++++ Data entries ++++
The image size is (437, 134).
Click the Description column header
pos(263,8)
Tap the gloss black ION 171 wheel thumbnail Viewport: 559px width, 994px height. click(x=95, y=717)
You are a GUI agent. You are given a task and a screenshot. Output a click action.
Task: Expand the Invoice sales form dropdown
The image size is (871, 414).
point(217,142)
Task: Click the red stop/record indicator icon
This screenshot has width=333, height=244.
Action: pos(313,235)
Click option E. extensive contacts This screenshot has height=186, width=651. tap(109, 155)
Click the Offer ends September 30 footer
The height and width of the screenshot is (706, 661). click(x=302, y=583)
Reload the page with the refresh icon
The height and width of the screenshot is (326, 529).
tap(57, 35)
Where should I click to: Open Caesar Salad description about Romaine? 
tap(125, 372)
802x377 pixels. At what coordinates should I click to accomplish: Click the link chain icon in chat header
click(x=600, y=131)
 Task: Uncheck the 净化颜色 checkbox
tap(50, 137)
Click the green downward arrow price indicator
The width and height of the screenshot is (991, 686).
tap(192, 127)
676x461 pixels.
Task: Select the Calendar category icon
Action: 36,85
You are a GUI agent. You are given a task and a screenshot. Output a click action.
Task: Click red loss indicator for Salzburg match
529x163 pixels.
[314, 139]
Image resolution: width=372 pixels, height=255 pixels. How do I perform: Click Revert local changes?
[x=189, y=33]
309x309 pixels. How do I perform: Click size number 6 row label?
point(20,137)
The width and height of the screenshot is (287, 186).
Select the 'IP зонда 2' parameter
++++
Exercise aim >>
Copy all of the data above line for line, keeping every character the same.

In response >>
The image size is (437, 134).
Click the Description column header
pos(263,8)
Tap the gloss black ION 171 wheel thumbnail Viewport: 559px width, 994px height. click(x=95, y=717)
You are a GUI agent. You are given a task and a screenshot. Output a click action.
Task: Expand the Invoice sales form dropdown
The image size is (871, 414).
point(217,142)
Task: Click the red stop/record indicator icon
This screenshot has width=333, height=244.
Action: pos(313,235)
Click option E. extensive contacts This screenshot has height=186, width=651. tap(109, 155)
Click the Offer ends September 30 footer
The height and width of the screenshot is (706, 661). click(x=302, y=583)
Reload the page with the refresh icon
The height and width of the screenshot is (326, 529).
tap(57, 35)
Where should I click to: Open Caesar Salad description about Romaine? 
tap(125, 372)
802x377 pixels. At what coordinates should I click to accomplish: Click the link chain icon in chat header
click(x=600, y=131)
 Task: Uncheck the 净化颜色 checkbox
tap(50, 137)
Click the green downward arrow price indicator
The width and height of the screenshot is (991, 686).
tap(192, 127)
676x461 pixels.
Task: Select the Calendar category icon
Action: 36,85
You are a GUI agent. You are given a task and a screenshot. Output a click action.
Task: Click red loss indicator for Salzburg match
529x163 pixels.
[314, 139]
Image resolution: width=372 pixels, height=255 pixels. How do I perform: Click Revert local changes?
[x=189, y=33]
309x309 pixels. How do I perform: Click size number 6 row label?
point(20,137)
The width and height of the screenshot is (287, 186).
Select the 'IP зонда 2' parameter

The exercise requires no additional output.